Plantain Puff Puff (Mosa)
Overripe plantains mashed into the batter for a dense, sweet, and fruity variation.
Prep Time
45 min
Cook Time
25 min
Servings
5
Ingredients
- 2 large Overripe plantains (black skin)
- 2 cups All-purpose flour
- 0.5 cup Warm water
- 2.25 teaspoons Active dry yeast
- 2 tablespoons Granulated sugar
- 0.5 teaspoon Salt
- 0.25 teaspoon Ground nutmeg
- 0.5 teaspoon Scotch bonnet pepper (finely minced)(optional)
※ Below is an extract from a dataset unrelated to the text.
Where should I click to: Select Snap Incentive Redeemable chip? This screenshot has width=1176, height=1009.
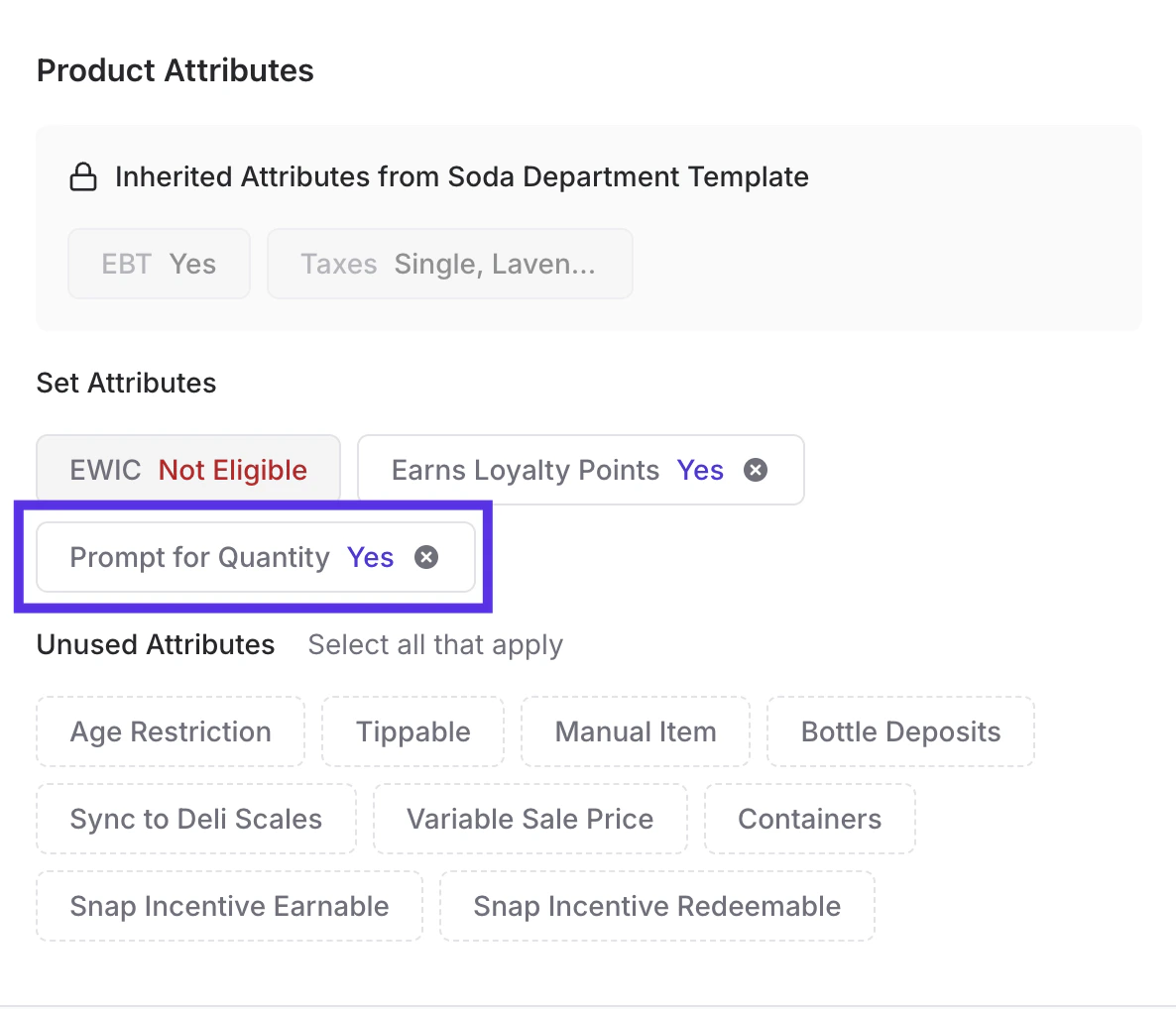(657, 907)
- 3 cups Vegetable oil for deep frying
Instructions
- 1
In a small bowl, dissolve the sugar and yeast in warm water and let it sit for 10 minutes until it becomes frothy.
- 2
Peel the overripe plantains and mash them thoroughly with a fork or blender until a smooth puree is formed.
- 3
In a large mixing bowl, combine the flour, salt, and nutmeg; create a well in the center and pour in the yeast mixture and mashed plantains.
- 4
Mix the ingredients by hand or with a wooden spoon until a thick, sticky batter forms; add the minced pepper if using for a sweet-heat balance.
- 5
Cover the bowl with a clean kitchen towel and place it in a warm, draft-free area to rise for about 45 to 60 minutes, or until doubled in size.
- 6
Heat the vegetable oil in a deep pot over medium heat until it reaches approximately 350°F (175°C).
- 7
Using your fingertips or a small scoop, drop small rounds of batter into the hot oil, being careful not to overcrowd the pot.
- 8
Fry the balls, turning frequently, until they are golden brown and cooked through, then drain on paper towels before serving.